В основу своего понимания истории Маркс положил борьбу классов, вытекающую из их классовых противоречий. Но в своем письме Вейдемейеру[1] Маркс сам пишет: «Что касается меня, то мне не принадлежит ни та заслуга, что я открыл существование классов в современном обществе, ни та, что я открыл их борьбу между собою. Буржуазные историки задолго до меня изложили историческое развитие этой борьбы классов, а буржуазные экономисты — экономическую анатомию классов.

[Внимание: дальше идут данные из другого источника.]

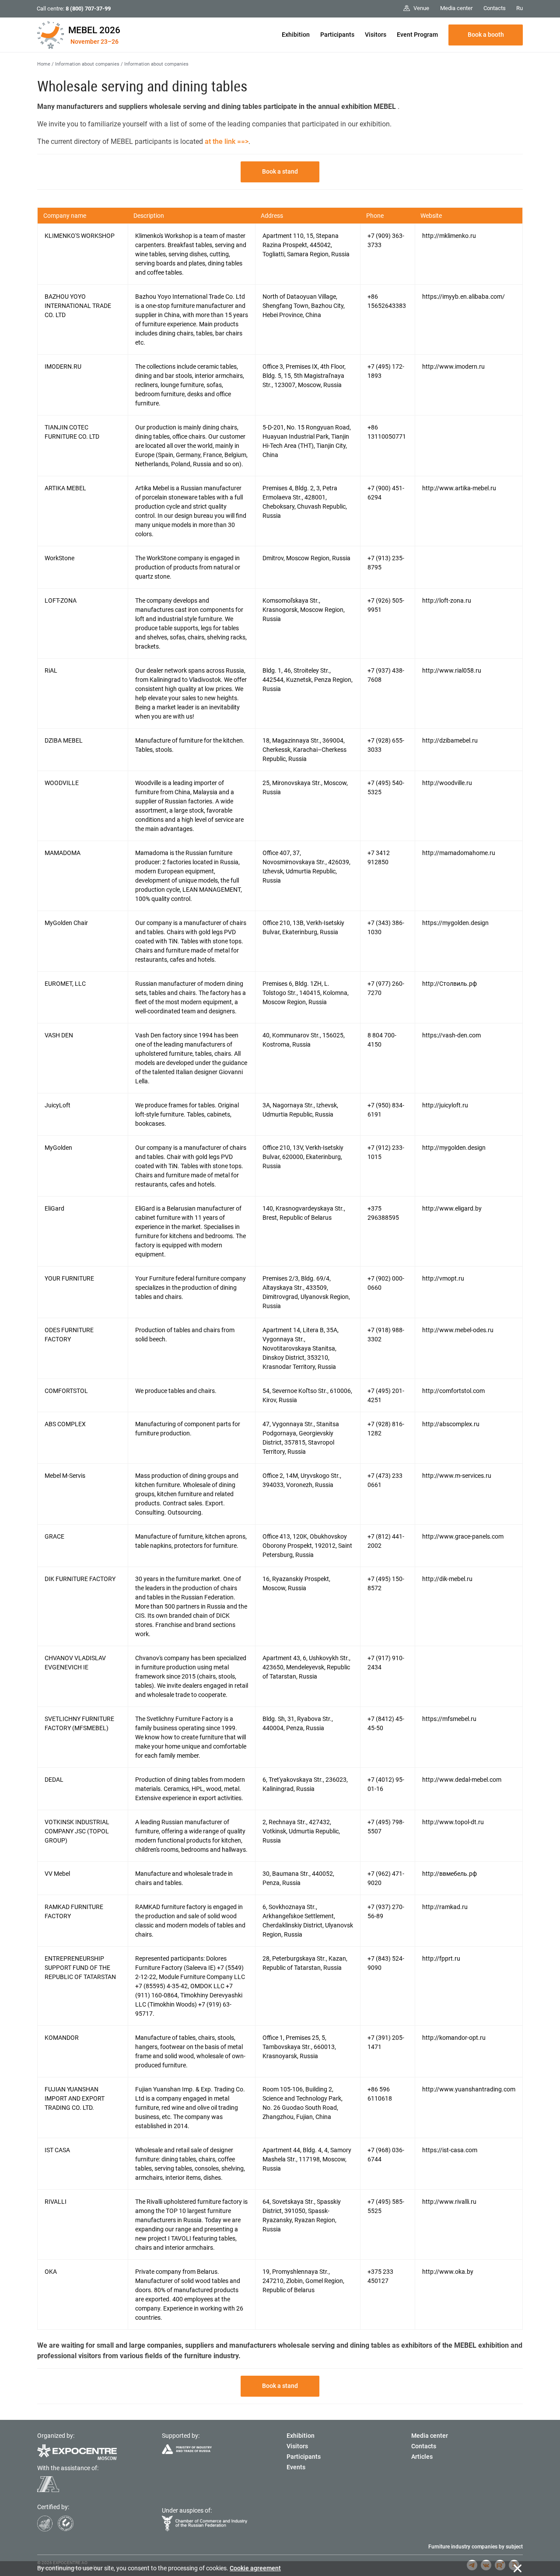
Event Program (417, 34)
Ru (519, 8)
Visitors (375, 34)
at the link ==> (226, 141)
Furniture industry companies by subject (475, 2547)
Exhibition (296, 34)
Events (296, 2467)
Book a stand (280, 171)
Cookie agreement (255, 2568)
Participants (337, 34)
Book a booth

То, что я сделал нового, состояло в доказательстве следующего: 1) что существование классов связано лишь с определенными историческими фазами развития производства, 2) что классовая борьба необходимо ведет к диктатуре пролетариата, 3) что эта диктатура сама составляет лишь переход к уничтожению всяких классов и к обществу без классов»[2]. Другими словами, К. Маркс впервые создал революционную социологию, науку о социальной революции, почему Энгельс, а вслед за ним и Бебель, и другие социал-демократы говорили о «научном социализме».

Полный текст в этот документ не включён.